● Goal of the exercise
Your task is to copy each line of the listing that contains the word "plus".

::: Input data :::

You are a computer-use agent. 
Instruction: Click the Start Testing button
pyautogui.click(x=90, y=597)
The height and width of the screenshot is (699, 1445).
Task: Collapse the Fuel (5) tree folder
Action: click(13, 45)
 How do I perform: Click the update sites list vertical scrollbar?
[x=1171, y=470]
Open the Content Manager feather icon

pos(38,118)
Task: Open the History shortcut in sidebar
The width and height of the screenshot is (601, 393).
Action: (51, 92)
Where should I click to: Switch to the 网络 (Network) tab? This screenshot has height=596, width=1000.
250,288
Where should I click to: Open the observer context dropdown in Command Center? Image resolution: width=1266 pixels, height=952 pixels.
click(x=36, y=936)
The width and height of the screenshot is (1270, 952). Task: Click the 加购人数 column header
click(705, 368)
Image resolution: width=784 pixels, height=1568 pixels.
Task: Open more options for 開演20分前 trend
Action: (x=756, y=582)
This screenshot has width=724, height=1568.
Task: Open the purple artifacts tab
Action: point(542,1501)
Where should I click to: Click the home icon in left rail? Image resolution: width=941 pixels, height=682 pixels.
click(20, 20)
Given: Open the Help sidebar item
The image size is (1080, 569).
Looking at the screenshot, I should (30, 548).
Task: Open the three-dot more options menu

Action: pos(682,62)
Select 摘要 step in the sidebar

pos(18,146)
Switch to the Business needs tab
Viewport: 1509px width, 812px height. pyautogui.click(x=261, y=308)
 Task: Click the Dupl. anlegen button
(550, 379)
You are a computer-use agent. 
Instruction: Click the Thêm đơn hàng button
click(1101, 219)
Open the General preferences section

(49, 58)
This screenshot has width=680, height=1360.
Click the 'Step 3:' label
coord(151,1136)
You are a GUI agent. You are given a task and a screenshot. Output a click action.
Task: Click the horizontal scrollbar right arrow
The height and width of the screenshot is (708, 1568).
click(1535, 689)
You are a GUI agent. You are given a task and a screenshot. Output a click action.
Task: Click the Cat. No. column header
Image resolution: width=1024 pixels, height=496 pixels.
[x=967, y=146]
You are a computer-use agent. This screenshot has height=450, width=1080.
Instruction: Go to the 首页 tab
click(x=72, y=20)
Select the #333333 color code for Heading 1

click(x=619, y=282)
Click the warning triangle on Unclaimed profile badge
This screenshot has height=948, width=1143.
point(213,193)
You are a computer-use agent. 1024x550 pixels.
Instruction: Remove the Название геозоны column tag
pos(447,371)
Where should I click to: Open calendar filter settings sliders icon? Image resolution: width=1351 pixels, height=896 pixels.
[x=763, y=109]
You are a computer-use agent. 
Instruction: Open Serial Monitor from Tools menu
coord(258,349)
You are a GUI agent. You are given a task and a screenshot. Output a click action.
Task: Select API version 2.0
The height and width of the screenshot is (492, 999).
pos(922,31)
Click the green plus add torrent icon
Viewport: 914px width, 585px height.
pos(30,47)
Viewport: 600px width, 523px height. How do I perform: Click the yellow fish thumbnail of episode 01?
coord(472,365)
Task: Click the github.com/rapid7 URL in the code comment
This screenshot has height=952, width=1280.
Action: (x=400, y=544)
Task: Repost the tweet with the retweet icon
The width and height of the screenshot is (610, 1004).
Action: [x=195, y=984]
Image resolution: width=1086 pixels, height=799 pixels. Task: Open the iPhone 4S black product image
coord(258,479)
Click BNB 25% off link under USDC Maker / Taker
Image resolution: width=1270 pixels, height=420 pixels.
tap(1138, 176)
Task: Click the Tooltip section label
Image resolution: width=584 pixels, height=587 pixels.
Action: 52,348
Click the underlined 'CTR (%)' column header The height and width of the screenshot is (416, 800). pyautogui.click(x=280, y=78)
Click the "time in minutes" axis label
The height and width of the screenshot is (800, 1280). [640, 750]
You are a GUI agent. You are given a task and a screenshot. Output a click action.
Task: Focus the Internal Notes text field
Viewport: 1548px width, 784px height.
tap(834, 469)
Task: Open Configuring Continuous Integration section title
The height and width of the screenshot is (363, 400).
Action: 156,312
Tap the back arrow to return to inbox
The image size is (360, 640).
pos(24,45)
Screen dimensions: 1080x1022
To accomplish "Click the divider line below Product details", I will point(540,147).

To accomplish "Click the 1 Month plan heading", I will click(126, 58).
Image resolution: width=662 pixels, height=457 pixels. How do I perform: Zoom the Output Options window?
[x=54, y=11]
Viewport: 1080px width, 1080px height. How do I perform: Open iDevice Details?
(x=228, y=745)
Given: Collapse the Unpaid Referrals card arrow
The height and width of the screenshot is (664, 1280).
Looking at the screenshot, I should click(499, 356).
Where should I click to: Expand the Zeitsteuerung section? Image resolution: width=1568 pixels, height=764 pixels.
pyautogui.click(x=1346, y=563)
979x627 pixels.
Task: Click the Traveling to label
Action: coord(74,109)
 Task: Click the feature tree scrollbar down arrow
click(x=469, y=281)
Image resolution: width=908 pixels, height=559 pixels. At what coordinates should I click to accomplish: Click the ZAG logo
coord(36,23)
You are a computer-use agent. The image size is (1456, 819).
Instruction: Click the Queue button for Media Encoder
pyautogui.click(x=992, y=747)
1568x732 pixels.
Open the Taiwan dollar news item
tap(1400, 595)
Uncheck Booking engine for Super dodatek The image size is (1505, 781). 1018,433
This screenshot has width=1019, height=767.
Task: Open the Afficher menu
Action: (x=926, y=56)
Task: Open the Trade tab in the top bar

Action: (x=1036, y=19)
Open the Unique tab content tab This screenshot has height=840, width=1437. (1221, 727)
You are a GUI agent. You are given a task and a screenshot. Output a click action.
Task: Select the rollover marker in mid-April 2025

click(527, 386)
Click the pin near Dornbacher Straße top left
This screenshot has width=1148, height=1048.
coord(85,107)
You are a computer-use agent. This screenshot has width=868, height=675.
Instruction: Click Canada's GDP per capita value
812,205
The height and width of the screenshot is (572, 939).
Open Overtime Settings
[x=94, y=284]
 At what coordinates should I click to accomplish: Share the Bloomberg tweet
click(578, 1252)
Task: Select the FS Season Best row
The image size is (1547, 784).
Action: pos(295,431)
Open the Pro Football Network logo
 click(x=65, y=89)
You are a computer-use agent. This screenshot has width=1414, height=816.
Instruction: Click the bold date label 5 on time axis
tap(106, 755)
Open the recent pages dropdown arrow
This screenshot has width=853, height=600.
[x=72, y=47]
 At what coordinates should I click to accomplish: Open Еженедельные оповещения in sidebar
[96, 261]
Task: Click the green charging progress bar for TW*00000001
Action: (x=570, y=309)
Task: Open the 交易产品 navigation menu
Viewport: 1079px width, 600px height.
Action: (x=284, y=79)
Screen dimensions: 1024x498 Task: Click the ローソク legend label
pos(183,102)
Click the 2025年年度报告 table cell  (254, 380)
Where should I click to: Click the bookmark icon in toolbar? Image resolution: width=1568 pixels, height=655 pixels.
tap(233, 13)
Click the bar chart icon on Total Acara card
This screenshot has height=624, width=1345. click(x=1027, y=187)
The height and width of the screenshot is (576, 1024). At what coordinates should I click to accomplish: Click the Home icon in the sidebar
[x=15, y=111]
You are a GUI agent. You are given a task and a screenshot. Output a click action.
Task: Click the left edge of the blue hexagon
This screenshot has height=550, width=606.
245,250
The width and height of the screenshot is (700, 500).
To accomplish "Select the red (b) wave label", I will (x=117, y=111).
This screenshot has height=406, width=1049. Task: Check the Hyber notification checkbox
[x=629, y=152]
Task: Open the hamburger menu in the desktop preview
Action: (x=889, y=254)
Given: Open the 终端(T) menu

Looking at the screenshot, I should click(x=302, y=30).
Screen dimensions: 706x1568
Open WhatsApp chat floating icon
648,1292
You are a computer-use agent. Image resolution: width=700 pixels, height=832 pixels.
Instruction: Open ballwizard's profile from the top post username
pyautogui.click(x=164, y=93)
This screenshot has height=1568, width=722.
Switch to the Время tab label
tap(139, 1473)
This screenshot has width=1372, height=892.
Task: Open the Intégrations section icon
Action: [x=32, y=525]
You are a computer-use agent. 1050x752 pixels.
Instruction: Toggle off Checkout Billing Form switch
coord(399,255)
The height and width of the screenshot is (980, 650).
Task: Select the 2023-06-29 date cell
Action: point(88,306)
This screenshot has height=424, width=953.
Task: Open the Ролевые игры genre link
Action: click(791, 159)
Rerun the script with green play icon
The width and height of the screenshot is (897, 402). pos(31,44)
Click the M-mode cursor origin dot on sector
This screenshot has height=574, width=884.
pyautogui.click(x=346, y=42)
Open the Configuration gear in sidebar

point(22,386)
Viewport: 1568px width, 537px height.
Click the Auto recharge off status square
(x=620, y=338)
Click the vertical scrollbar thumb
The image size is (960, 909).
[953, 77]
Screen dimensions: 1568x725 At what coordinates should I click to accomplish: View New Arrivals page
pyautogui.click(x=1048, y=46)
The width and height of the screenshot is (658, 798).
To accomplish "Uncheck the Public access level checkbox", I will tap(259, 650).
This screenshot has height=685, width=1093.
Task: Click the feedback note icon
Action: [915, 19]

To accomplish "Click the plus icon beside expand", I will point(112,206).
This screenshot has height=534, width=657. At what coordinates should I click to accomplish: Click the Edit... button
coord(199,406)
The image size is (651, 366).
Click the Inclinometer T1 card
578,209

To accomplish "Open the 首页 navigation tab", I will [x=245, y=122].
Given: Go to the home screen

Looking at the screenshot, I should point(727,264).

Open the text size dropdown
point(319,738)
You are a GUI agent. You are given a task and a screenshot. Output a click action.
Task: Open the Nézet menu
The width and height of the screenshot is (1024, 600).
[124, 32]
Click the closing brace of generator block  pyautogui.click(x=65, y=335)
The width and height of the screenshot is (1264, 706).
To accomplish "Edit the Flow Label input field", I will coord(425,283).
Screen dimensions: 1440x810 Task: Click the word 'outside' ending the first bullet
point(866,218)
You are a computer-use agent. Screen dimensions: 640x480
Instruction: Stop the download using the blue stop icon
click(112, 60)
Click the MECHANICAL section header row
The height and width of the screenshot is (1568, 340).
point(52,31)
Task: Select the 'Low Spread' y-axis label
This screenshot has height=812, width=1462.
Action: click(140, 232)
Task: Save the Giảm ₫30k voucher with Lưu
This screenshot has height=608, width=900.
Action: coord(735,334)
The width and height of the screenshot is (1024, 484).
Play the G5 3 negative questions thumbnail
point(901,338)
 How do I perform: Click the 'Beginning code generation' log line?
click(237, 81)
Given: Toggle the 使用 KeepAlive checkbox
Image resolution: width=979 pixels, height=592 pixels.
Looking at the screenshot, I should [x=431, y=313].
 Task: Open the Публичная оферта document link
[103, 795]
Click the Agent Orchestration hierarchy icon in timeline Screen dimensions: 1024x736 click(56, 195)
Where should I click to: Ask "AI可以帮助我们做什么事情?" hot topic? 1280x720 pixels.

:::

● Reply to the exercise
Click the green plus add torrent icon
To accomplish "Click the plus icon beside expand", I will point(112,206).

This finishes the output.